Comments are for whys. Why is the code doing the things it’s doing. Why is the code doing this strange thing here. Why does a thing need to be in this order. Why do I need to store this value here.

Stuff like that.

Better yet, a type hint. foo: list | None can be checked by static analysis, # foo is a list isn’t.
In my experience, if you didn’t write the function that creates the list, there’s a solid chance it could be None too, and if you try to check the length of None, you get an error. This is also why returning None when a function fails is bad practice IMO, but that doesn’t seem to stop my coworkers.
good point I try to initialize None collections to empty collections in the beginning but not guaranteed and len would catch it

Sometimes there’s an important difference between None and []. That’s by far not the most common use, but it does exist (e.g. None could mean “user didn’t supply any data” and [] could mean “user explicitly supplied empty data”).

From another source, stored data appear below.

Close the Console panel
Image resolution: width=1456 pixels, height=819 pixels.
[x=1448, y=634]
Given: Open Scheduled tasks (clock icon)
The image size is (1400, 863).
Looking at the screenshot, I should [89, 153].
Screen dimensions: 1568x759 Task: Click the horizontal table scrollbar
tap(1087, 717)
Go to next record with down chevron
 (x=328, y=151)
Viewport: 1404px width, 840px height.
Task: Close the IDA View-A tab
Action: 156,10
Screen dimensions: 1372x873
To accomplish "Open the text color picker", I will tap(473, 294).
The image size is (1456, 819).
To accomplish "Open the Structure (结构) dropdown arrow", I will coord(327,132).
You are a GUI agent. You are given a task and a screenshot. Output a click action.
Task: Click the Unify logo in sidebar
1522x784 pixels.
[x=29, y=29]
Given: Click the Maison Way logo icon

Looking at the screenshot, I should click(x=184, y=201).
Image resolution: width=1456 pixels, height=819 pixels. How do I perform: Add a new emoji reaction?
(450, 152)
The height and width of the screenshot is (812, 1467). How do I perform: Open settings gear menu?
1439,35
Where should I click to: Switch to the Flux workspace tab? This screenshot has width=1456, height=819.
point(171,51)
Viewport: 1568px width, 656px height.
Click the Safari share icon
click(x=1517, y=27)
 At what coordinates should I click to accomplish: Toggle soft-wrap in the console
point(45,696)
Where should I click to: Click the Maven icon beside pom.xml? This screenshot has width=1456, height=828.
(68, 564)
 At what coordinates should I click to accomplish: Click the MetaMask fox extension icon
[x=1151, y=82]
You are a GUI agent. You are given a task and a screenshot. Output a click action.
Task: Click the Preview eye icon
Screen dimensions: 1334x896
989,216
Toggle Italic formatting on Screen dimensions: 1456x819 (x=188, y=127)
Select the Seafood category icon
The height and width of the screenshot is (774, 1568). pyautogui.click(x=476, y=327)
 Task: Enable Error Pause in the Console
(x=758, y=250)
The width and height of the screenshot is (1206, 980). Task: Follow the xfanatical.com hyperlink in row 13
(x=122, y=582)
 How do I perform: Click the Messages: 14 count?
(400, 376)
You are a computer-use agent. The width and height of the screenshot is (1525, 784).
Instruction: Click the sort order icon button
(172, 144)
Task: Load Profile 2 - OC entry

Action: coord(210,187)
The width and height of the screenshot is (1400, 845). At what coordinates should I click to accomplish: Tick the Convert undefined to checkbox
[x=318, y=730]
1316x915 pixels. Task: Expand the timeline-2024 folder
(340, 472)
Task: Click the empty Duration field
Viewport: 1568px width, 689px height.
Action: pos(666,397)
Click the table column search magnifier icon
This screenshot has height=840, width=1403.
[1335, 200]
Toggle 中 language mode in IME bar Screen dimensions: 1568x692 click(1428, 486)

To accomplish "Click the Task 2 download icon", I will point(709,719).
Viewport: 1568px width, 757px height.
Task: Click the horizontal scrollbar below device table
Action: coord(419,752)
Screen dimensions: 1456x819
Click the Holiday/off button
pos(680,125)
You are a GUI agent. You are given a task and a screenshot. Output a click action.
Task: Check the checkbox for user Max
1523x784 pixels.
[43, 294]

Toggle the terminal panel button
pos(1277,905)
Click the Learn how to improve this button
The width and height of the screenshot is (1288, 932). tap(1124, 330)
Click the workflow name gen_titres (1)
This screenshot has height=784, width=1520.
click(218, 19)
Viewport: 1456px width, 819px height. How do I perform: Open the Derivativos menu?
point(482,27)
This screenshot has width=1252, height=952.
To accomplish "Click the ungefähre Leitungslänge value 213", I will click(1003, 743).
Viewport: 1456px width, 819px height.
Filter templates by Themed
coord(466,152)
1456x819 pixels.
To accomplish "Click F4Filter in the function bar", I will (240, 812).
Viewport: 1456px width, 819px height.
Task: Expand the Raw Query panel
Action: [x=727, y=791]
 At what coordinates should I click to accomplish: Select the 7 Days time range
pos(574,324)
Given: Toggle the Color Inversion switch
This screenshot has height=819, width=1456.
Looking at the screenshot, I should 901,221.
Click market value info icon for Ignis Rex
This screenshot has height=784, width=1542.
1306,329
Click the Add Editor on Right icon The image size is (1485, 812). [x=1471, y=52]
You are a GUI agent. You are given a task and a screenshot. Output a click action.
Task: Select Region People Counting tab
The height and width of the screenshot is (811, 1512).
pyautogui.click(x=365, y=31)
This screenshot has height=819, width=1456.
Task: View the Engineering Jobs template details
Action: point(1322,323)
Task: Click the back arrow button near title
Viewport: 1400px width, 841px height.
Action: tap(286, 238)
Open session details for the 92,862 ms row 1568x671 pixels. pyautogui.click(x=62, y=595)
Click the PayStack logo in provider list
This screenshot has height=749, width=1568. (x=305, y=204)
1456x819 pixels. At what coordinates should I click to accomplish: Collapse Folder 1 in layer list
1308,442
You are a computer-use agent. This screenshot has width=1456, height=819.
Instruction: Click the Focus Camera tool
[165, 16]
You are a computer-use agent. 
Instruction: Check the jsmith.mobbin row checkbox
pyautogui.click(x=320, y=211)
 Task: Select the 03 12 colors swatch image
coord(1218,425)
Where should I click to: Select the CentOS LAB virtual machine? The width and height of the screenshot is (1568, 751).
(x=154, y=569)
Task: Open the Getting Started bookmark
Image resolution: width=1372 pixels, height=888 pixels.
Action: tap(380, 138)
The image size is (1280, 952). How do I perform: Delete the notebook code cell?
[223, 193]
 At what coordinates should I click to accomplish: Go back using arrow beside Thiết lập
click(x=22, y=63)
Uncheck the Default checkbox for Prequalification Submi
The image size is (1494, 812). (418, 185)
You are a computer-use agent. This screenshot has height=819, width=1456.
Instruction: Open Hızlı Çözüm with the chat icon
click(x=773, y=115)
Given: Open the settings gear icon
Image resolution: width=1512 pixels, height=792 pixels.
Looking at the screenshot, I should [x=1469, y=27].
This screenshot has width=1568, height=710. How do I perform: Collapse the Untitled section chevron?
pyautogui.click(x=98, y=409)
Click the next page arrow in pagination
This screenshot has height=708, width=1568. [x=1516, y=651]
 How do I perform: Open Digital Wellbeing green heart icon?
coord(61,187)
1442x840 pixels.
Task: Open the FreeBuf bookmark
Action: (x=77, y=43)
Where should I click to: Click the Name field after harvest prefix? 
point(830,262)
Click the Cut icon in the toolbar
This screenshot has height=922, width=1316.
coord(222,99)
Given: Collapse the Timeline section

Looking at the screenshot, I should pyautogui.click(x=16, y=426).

If the distinction matters, make it explicit:

if foo is None: raise ValueError("foo must be defined for this operation") if not foo: return None for bar in foo: ... return some_other_value

This way you’re explicit about what constitutes an error vs no data, and the caller can differentiate as well. In most cases though, you don’t need that first check, if not foo can probably just return None or use some default value or whatever, and whether it’s None or [] doesn’t matter.

if len(foo) == 0: is bad for a few reasons:

  • TypeError will be raised if it’s None, which is probably unexpected
  • it’s slower
  • it’s longer

If you don’t care about the distinction, handle both the same way. If you do care, handle them separately.

Passing None to a function expecting a list is the error…

That’s why we use type-hinting at my company:

def do_work(foo: list | None): if not foo: return ...

Boom, self-documenting, faster, and very simple.

len(foo) == 0 also doesn’t imply it’s a list, it could be a dict or any other type that implements the __len__. That matters a lot in most cases, so I highly recommend using type hints instead of relying on assumptions like len(foo) == 0 is probably a list operation.

Well, in your case it is not clear whether you intended to branch in the variable foo being None, or on the list being empty which is semantically very different…

Thats why it’s better to explicitelly express whether you want an empty collection (len = 0) or a None value.

Well yeah, because I’m explicitly not defining a difference between None and []. In most cases, the difference doesn’t matter.

If I did want to differentiate, I’d use another if block:

if foo is None: ... if not foo: ...

Explicit is better than implicit. I hate relying on exceptions like len(foo) == 0 raising a TypeError because that’s very much not explicit.

Exceptions should be for exceptional cases, as in, things that aren’t expected. If it is expected, make an explicit check for it.

I don’t really understand the point about exceptions. Yeah “not foo” cannot throw an exception. But the program should crash if an invalid input is provided. If the function expects an optional[list] it should be provided with either a list or None, nothing else.

Sure. But is None invalid input in your case, whereas [] is valid? If so, make that check explicit, don’t rely on an implicit check that len(…) does.

When I see TypeError in the logs, I assume the developer screwed up. When I see ValueError in the logs, I assume the user screwed up. Ideally, TypeError should never happen, and every case where it could happen should transform it to another type of exception that indicates where the error actually lies.

The only exceptions I want to see in my code are:

  • exceptions from libraries, such as databases and whatnot, when I do something invalid
  • explicitly raised exceptions

Implicit ones like accessing attributes on None or calling methods that don’t exist shouldn’t be happening in production code.